Ninguém diz “um óculo” para se referir a um par de óculos. Ninguém diz “um parabém” a alguém no dia de anos. Há um grupo de palavras portuguesas que, gramaticalmente, só existem no plural — mesmo quando se referem a um único objeto ou conceito.
O nome técnico: pluralia tantum
Este fenómeno linguístico chama-se pluralia tantum, uma expressão latina que significa literalmente “apenas plurais” — palavras que a gramática obriga a usar sempre na forma plural, independentemente de o significado ser, na prática, singular ou plural.
Objetos com duas partes simétricas
Muitas destas palavras designam objetos compostos por duas partes idênticas e simétricas: “óculos” (as duas lentes), “calças” (as duas pernas da peça de roupa), “tesouras” (as duas lâminas), “alicates” — em todos estes casos, a própria estrutura física do objeto, com duas metades semelhantes, parece ter influenciado a forma gramatical fixada no plural.
Curiosamente, esta lógica não é universal: em espanhol, por exemplo, também se usa o plural “gafas” para óculos, mas noutras línguas, como o inglês, “glasses” é igualmente plural — sugerindo um padrão que atravessa várias línguas, e não uma particularidade isolada do português.
Conceitos e expressões sociais
Outras palavras neste grupo não têm qualquer ligação com objetos de duas partes: “parabéns”, usado para felicitar alguém, existe apenas no plural, mesmo dirigido a uma única pessoa.
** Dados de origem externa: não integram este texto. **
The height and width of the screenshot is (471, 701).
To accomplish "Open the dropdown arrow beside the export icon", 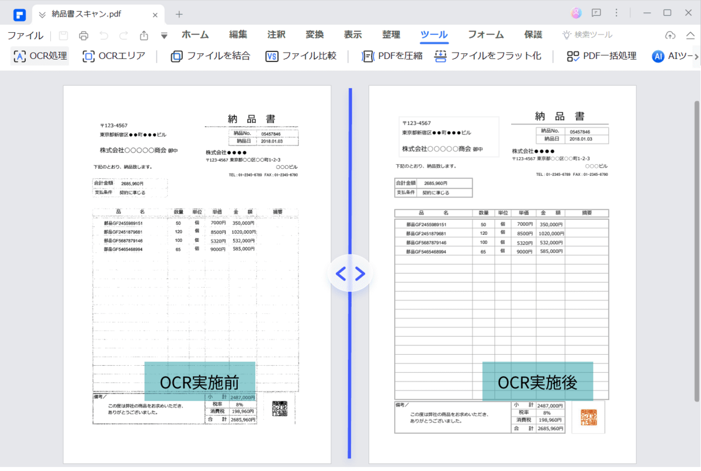I will coord(164,35).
O mesmo acontece com “pêsames”, ao contrário do que a lógica poderia sugerir para uma expressão de condolências dirigida também a uma pessoa.
Nem todas seguem a mesma regra à risca
Algumas destas palavras têm, na verdade, uma forma singular tecnicamente correta, mas raramente usada no discurso do dia a dia: “calça” existe como palavra no dicionário, mas soa estranho fora de contextos muito específicos ou regionais, o que reforça como o uso consagrado, mais do que a gramática pura, acaba por decidir a forma que realmente se emprega na prática.
Concordância verbal, uma armadilha comum
Estas palavras seguem a regra normal de concordância no plural: dizemos “os óculos estão sujos”, nunca “o óculos está sujo” — um detalhe que, apesar de gramaticalmente simples, gera hesitação frequente entre quem está a aprender português como língua estrangeira.
Uma curiosidade que atravessa o dia a dia sem se notar
A maioria dos falantes nativos de português nunca reparou conscientemente nesta categoria de palavras — usam-nas corretamente desde a infância, por hábito e repetição, sem nunca precisar de saber que existe até um nome técnico para este fenómeno gramatical específico.